Saturday, July 20, 2013

herbal


Back from Colorado Springs to find that we missed a spectacular inch of rain falling yesterday.  Our driveway seems to have temporarily turned into an arroyo and now has a large streamed cutting through it.  But all our plants are flourishing most wonderfully in their pots, and here's a good small handful of chopped herbs to go on our dinner.

Friday, July 19, 2013

wheat paste and carry on


Yes, we had an amazingly profitable day in the archives in Denver ($257 worth of xeroxing!).  But that's Alice's research, not mine, except vicariously, and not my story to tell ... except to offer trailers (today, probate!  court cases!).  My special treat?  Walking to lunch, and finding a whole alley full of curling, bleaching wheat paste images.  These are but three of a wonderful selection ...


Indeed, I've complained in the past about the cliched appropriation of this never-really-used WW2 slogan ... but I can just about appreciate it here ...


Thursday, July 18, 2013

the drama of Colorado Springs


This was the view from our window this evening - about to storm.  Only ... it didn't.  I spent the afternoon as Alice's research assistant - how I love reading old newspapers on microfilm - still piecing together bits of her Scandal book.  Today it was May 1938, a very dull month in Colorado Springs ... it snowed a lot, up on Pike's Peak, and a white Persian cat became a surrogate mother to four tiny coyote pups, and Hitler met with Mussolini (but that seemed, obviously, a long way away), and there were a few car wrecks, and that, to be honest, was about that.  Alice's mother must have gone crazy with boredom.

▶ **Given problem 1**:
In the blog posts, how much did the xeroxing cost on the day in the Denver archives?
The entries below the blog posts have no connection to them.

▶ **Record extracts**:
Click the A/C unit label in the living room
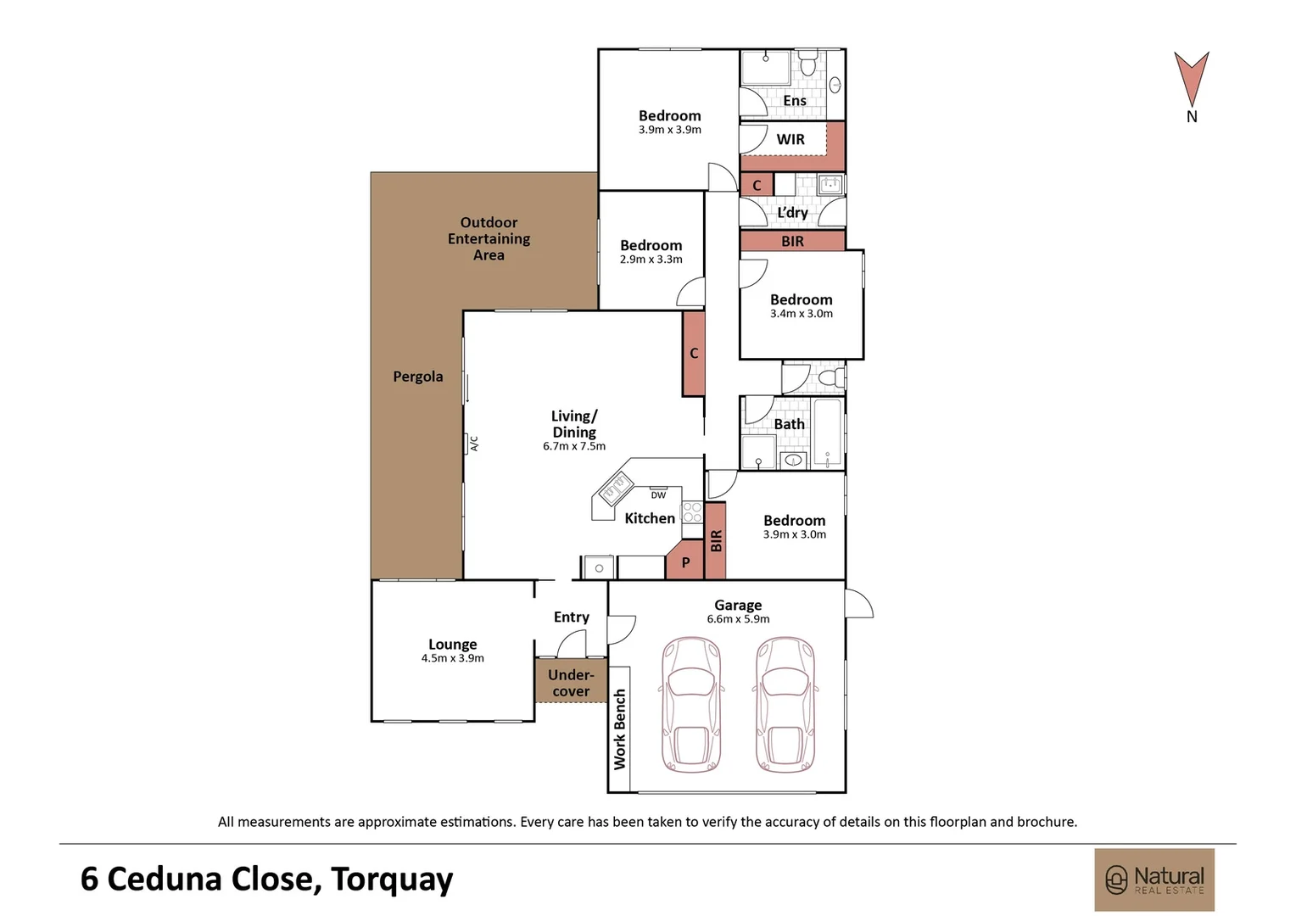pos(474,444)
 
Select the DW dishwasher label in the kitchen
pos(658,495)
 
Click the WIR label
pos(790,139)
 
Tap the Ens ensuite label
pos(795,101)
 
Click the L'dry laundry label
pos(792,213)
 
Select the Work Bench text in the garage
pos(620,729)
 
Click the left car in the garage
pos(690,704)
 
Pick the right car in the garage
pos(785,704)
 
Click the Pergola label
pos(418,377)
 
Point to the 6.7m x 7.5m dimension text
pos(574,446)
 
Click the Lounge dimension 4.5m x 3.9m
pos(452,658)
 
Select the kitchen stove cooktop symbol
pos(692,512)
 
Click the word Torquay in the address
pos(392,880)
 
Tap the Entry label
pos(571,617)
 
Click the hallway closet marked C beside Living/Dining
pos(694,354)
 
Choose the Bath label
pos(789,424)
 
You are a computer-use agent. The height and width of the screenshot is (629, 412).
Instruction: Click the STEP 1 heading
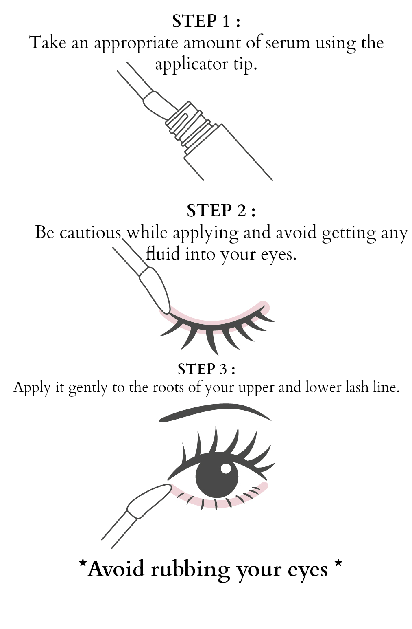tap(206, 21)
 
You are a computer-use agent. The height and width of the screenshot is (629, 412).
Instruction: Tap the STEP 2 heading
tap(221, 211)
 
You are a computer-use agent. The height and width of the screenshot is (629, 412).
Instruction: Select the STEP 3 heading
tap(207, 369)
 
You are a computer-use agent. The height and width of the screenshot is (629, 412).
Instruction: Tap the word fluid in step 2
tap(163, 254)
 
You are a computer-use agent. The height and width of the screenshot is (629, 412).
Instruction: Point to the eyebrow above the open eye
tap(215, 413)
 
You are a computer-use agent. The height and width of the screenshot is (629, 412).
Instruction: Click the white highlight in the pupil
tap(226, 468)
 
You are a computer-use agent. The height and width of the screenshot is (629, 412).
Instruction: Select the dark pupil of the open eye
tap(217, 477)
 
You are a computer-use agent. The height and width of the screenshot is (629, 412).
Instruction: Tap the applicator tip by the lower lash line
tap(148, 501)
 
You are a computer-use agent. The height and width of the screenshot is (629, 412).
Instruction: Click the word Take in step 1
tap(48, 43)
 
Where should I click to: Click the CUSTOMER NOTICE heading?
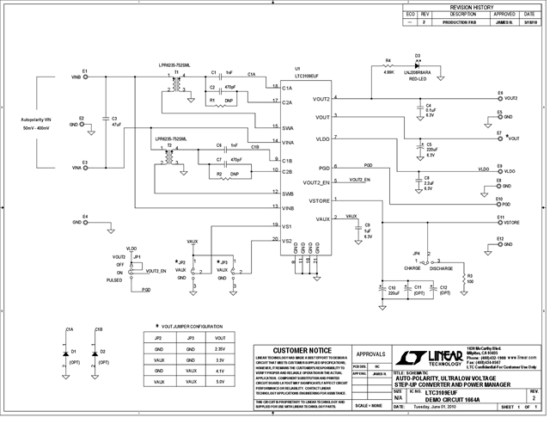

--

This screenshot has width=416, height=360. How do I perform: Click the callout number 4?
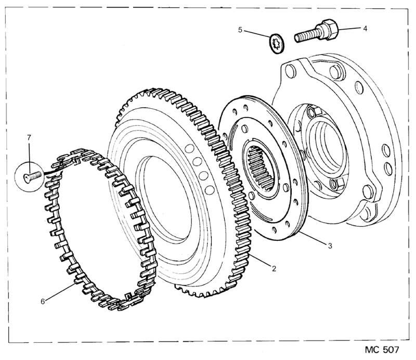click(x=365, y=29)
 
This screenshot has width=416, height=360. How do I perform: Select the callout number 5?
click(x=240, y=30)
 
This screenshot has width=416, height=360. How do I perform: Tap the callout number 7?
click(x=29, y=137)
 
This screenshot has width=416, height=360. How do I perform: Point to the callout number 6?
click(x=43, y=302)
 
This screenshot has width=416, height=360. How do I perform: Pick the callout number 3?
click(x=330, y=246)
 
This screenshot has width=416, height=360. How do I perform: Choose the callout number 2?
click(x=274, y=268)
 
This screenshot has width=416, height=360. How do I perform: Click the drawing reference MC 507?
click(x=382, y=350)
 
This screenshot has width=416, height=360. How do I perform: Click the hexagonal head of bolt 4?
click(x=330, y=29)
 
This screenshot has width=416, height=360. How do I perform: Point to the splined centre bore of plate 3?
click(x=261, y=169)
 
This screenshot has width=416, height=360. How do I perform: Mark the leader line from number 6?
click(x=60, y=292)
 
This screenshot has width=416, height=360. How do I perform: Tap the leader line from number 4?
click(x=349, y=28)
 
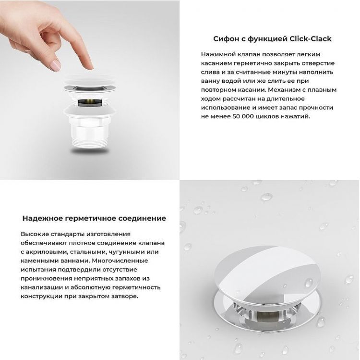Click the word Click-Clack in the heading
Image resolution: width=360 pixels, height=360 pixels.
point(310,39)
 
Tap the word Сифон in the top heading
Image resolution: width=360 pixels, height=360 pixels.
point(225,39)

--

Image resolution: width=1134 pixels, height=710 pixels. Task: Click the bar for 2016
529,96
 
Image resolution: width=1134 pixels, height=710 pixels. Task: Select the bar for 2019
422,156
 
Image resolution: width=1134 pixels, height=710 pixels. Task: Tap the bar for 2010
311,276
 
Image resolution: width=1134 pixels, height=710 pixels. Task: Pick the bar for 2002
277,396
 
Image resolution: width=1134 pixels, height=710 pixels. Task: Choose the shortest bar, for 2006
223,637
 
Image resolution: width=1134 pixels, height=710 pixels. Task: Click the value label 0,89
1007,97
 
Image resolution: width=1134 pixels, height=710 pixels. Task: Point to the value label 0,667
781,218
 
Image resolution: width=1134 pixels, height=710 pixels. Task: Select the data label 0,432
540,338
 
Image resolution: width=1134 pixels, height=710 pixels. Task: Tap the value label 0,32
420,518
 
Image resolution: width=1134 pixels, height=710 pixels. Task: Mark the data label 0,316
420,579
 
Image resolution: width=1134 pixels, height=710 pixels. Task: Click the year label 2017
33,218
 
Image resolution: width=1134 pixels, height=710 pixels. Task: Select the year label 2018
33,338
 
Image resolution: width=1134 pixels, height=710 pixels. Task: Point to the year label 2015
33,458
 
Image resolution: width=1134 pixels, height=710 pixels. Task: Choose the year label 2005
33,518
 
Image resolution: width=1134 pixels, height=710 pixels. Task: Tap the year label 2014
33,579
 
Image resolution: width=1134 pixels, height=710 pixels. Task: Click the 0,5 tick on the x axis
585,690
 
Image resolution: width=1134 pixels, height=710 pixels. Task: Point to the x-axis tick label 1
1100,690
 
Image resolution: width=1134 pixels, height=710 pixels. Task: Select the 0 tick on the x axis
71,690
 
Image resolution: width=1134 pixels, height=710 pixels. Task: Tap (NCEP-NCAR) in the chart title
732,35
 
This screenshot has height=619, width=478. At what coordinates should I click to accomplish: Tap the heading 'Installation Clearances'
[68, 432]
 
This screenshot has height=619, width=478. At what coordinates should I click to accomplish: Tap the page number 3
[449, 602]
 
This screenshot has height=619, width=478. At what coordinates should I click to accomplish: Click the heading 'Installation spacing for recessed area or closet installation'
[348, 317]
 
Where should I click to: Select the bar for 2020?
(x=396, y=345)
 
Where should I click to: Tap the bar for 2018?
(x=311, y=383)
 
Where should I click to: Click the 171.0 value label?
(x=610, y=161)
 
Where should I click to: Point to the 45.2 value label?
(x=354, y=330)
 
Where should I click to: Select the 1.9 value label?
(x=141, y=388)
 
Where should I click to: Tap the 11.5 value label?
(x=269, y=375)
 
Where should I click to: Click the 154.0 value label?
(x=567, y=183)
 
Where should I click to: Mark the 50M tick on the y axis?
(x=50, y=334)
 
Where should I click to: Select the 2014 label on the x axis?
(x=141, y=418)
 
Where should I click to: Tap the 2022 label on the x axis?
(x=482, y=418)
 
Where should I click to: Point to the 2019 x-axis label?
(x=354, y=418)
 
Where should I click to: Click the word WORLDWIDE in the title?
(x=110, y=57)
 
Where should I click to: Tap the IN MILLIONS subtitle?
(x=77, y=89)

▶ **Given problem 2**:
Output, unchanged, the part of the entries that opens with the line containing "Where should I click to: Point to the 45.2" and closes with the line containing "(x=567, y=183)", including both of those lines.

▶ **Written response 1**:
$257

▶ **Written response 2**:
Where should I click to: Point to the 45.2 value label?
(x=354, y=330)
 
Where should I click to: Select the 1.9 value label?
(x=141, y=388)
 
Where should I click to: Tap the 11.5 value label?
(x=269, y=375)
 
Where should I click to: Click the 154.0 value label?
(x=567, y=183)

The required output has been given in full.